Middle school students encounter Chicago ghosts in inclusive theater production
By Laura Katauskas
A Bolingbrook teen will perform in a play that showcases the talents of actors with and without disabilities; taking direction from mentors in a production house dedicated to supporting young students.
According to volunteer Barbara DiGuido, in the 1990s Elmhurst native artistic director-writer-performer-Little Person Tekki Lomnicki of Tellin’ Tales Theatre was asked by Chicago’s then first lady Maggie Daley to offer a theatrical program for kids with and without disabilities for After School Matters.
That effort spawned a yearly original Tellin’ Tales Theatre production (with music/lyrics) written and performed by six middle school kids and their six adult theatre mentors with and without disabilities called Six Stories Up!
This year’s production features one of Bolingbrook’s own, Miles Wilson, a seventh-grader at Jane Addams Middle School who also plays trumpet in the Mustang marching band.
The mission of Tellin’ Tales Theatre is to shatter barriers between the disabled and
non-disabled worlds through the transformative power of personal story. The group said it brings together children and adults from both communities to share their stories in theatrically innovative productions and programs to promote awareness, understanding and acceptance. Artistic Director Tekki Lomnicki led storytelling programs for Gallery 37 and After School Matters for more than a decade.
DiGuido said the idea for the initial Six Stories Up came from her work with these programs, which included students with and without disabilities. Lomnicki, herself a person with a disability, took the process a step further to include adult mentors with disabilities. Six Stories Up in Haunted Chicago is a result of this mix, and strives to remove all barriers between artists, including race, ethnicity, gender, age and ability.
DiGuido said the theme changes each year and “this year’s cast is truly diverse ethnically and ability-wise.”
In Six Stories Up in Haunted Chicago, Wilson plays the character of “Skye” and worked with mentor Di Reed of Austin (Chicago) who plays the spirit of Malcolm X.
“My favorite part of Six Stories Up is learning to act out the script,” Wilson said of his first acting experience.

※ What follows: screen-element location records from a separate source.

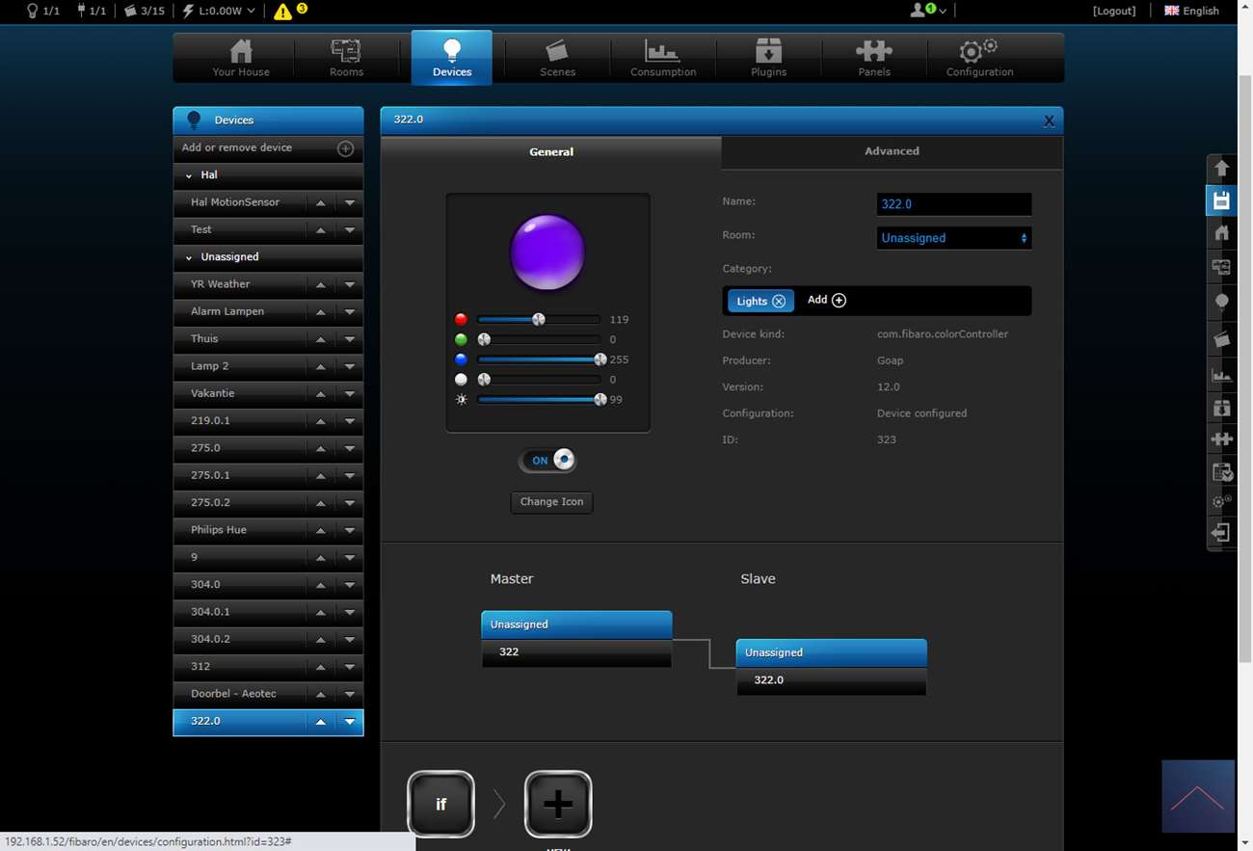This screenshot has width=1253, height=851.
Task: Adjust the red color slider handle
Action: tap(539, 320)
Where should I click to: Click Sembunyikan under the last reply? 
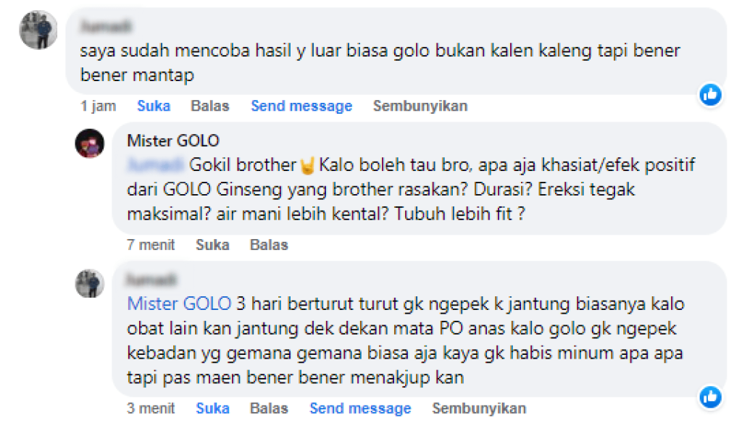click(479, 409)
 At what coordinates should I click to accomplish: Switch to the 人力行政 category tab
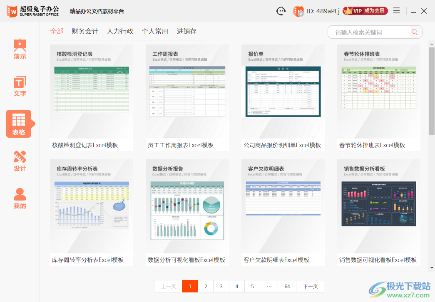tap(120, 31)
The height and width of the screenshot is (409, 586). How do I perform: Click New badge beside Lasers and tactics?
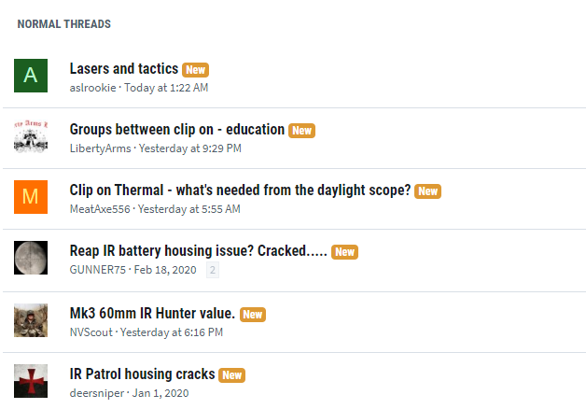pos(195,70)
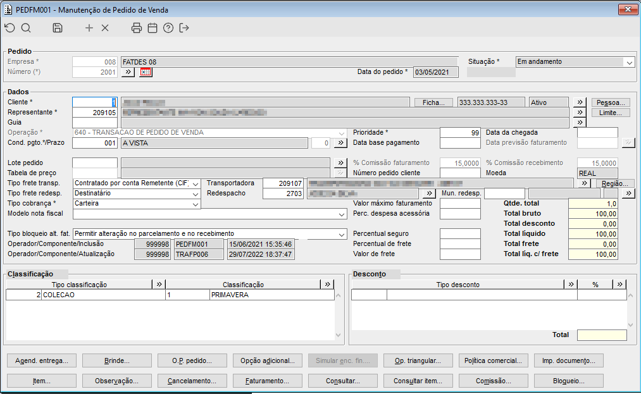Click the exit door icon
Viewport: 641px width, 394px height.
point(184,28)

This year’s Six Stories Up in Haunted Chicago is the final production of Tellin’ Tales Theatre’s 21st season. In July, professional theatre mentors were paired with middle school students with and without disabilities. DiGuido said each team was given the mission to explore overcoming difference in their lives. In early August, mentors and their apprentices came together to present their vignettes; a final script was then drafted by Lomnicki and Matthew Kopp.
Six Stories Up in Haunted Chicago finds kids on a ghost tour that takes a turn toward the scary when they stop at Resurrection Cemetery. The ghosts of important figures in Chicago history meet up with the kids at Resurrection Cemetery and have a lot to say about the current state of our city. The spirits include Al Capone, John Belushi, Resurrection Mary, Malcolm X, Mary Garden and Lorraine Hansberry. The result is a hilarious and often moving musical peppered with personal stories told by students and adults with cerebral palsy, blindness and dwarfism, as well as their non-disabled peers.
Performed at the Filament Theater, 4041 N. Milwaukee Ave., Chicago, the play runs at 7:30 p.m. Oct. 13, 14, 20 and 21; and at 2 p.m. Oct. 15 and 22. A sign language interpreted and audio described show will be held Oct. 15.
Tickets are $20 for adults and $15 for students. Group rates are available. For tickets, call 1-312-540-1330 or visit tellintales.org.
Six Stories Up in Haunted Chicago is geared toward adults and children age nine and up.The show length is approximately 90 minutes with one intermission.